93. “Social realities that may have appeared inalterable, impenetrable, came to be viewed as malleable and transformable; and people learned how to imagine what it might mean to live in a world that was not so exclusively governed by the principle of white supremacy. This collective consciousness emerged within the context of social struggles.”

94. “There is a difference between outcome and impact. Many people assume that because the encampments are gone and nothing tangible was produced, that there was no outcome.”

95. “When we think about the impact of these imaginative and innovative actions, and these moments where people learned how to be together without the scaffolding of the state, when they learned to solve problems without succumbing to the impulse of calling the police, that should serve as a true inspiration for the work that we will do in the future to build these transnational solidarities.”

96. “Communities are always political projects—political projects that can never solely rely on identity.”

97. “To reiterate, rather than try to imagine one single alternative to the existing system of incarceration, we might envision an array of alternatives that will require radical transformations of many aspects of our society.”

98. “Alternatives that fail to address racism, male dominance, homophobia, class bias, and other structures of domination will not, in the final analysis, lead to decarceration and will not advance the goal of abolition.”

99. “The freedom movement was expansive. It was about transforming the entire country. It was not simply about acquiring civil rights within a framework that itself would not change.”

100. “Any critical engagement with racism requires us to understand the tyranny of the universal.”

101. “A major challenge of this movement is to do the work that will create more humane, habitable environments for people in prison without bolstering the permanence of the prison system.”

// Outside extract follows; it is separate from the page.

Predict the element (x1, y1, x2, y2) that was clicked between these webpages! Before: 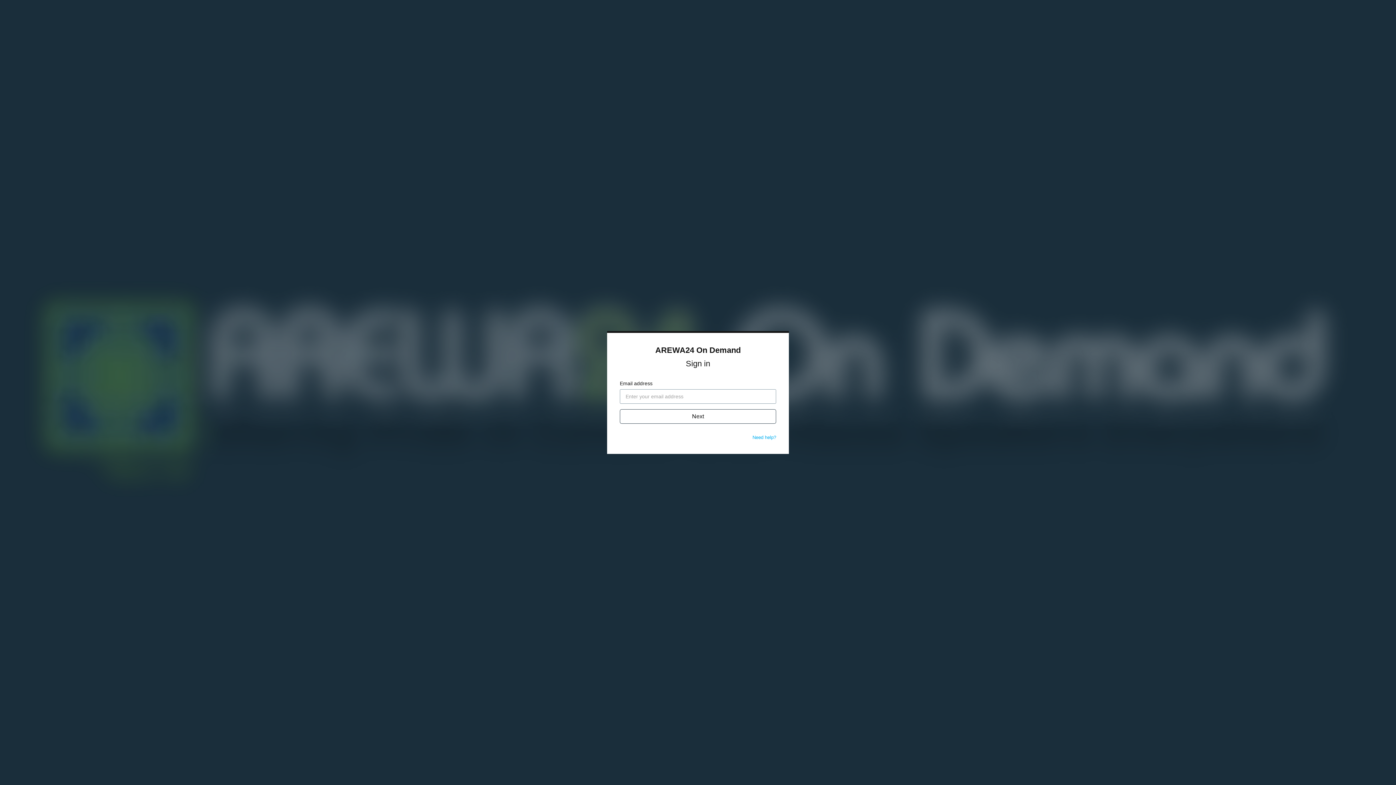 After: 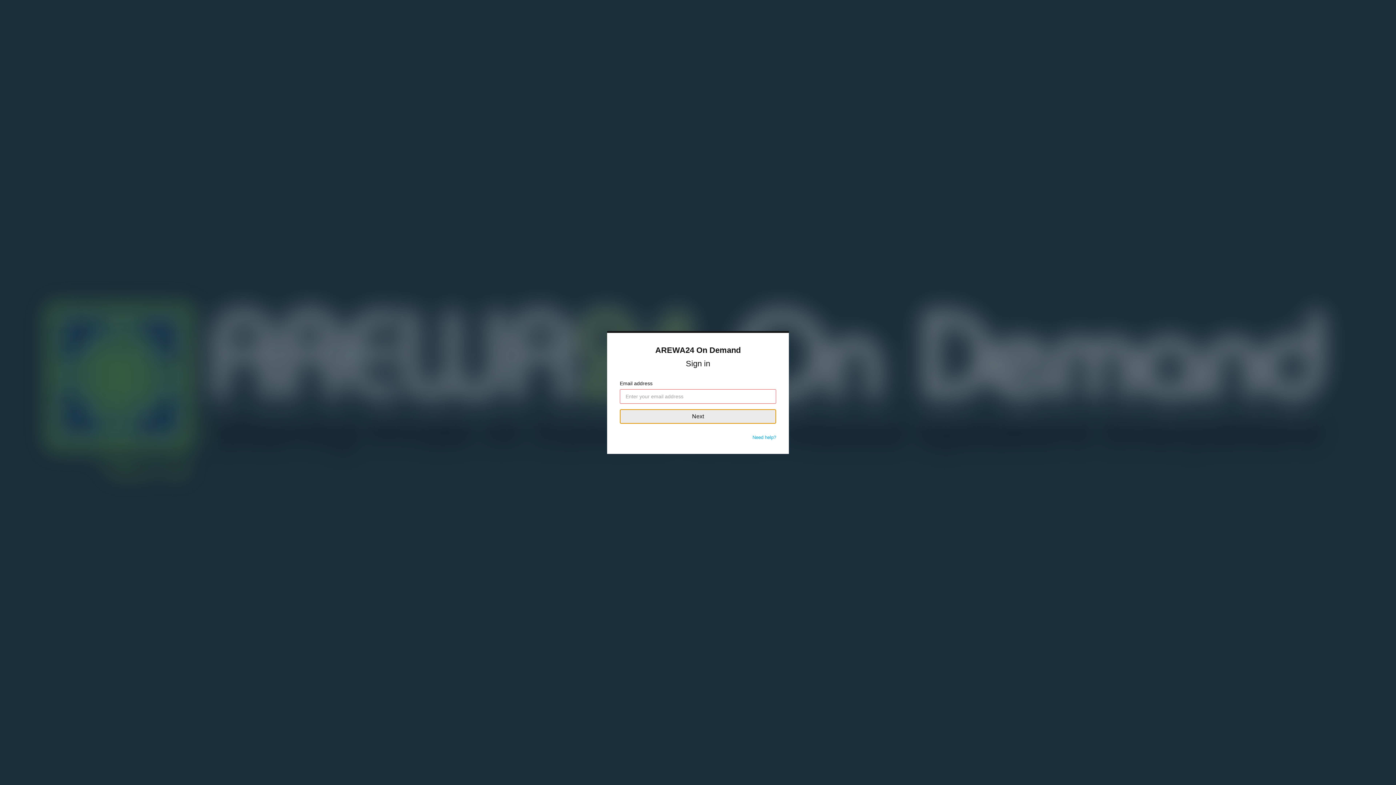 Action: label: Next bbox: (620, 409, 776, 424)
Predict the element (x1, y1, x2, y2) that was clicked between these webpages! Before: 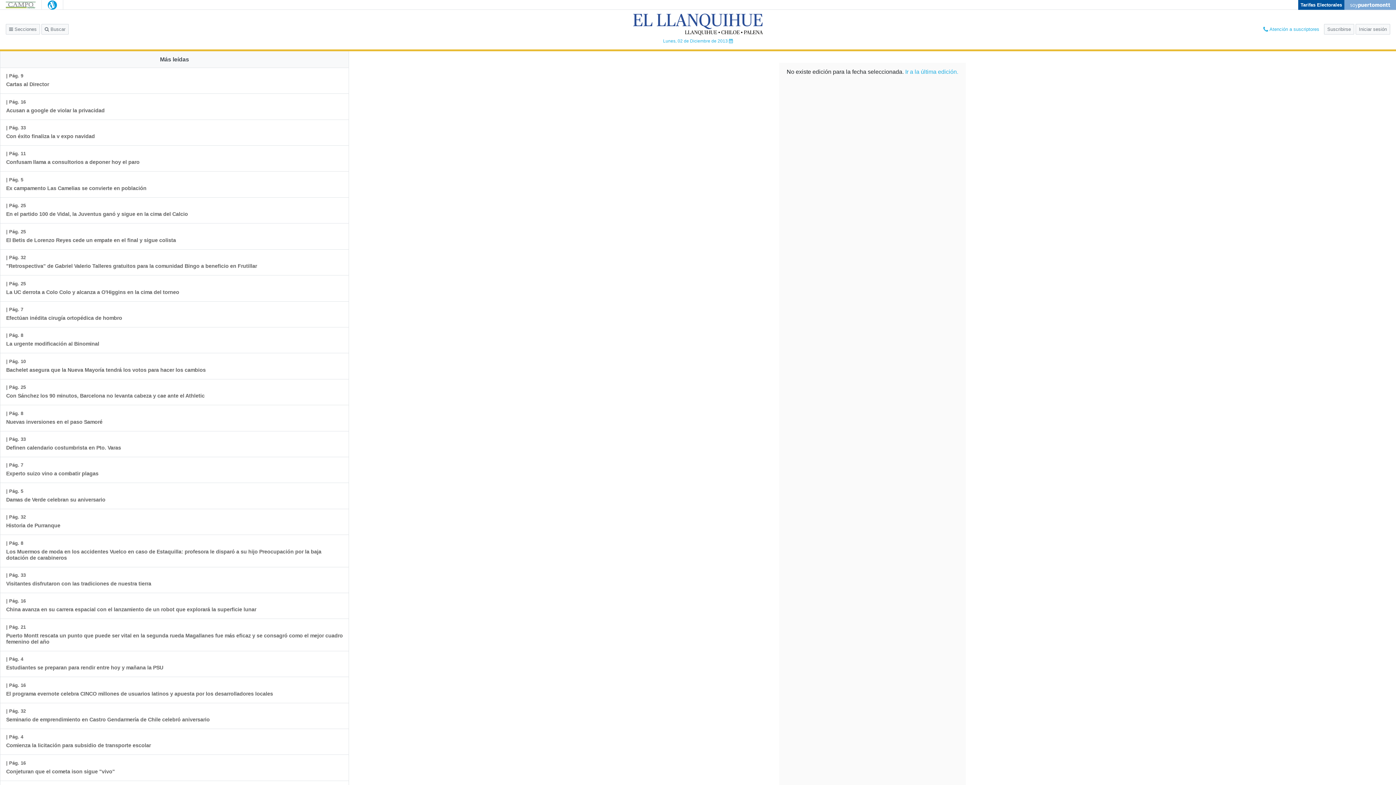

102. “If we wish to comprehend the nature of sexual violence as it is experienced by women as individuals, we must be cognizant of its social mediations.”

103. “It doesn’t matter that a Black woman heads the national police. The technology, the regimes, the targets are still the same.”

104. “Movements are most powerful when they begin to affect the vision and perspective of those who do not necessarily associate themselves with those movements.”

105. “Local issues have global ramifications.”

106. “This movement was something so extraordinary, not only because it saved my life—and that was a major accomplishment—but also because it demonstrated that change was possible as a result of organized, mass pressure.”

107. “I think that what is important about the sustained demonstrations that are now happening, is that they are having the effect of refusing to allow these issues to die.”

108. “What can we do? How can we do it? With whom? What tactics should be used? How should we define a strategy that is accessible to everyone, including a general public that has reached levels of depoliticization that can make atrocities seem acceptable? What is our vision? How can we make sure we are talking to everyone?”

109. “It is easy to feel discouraged and simply let go. There is no shame in that.”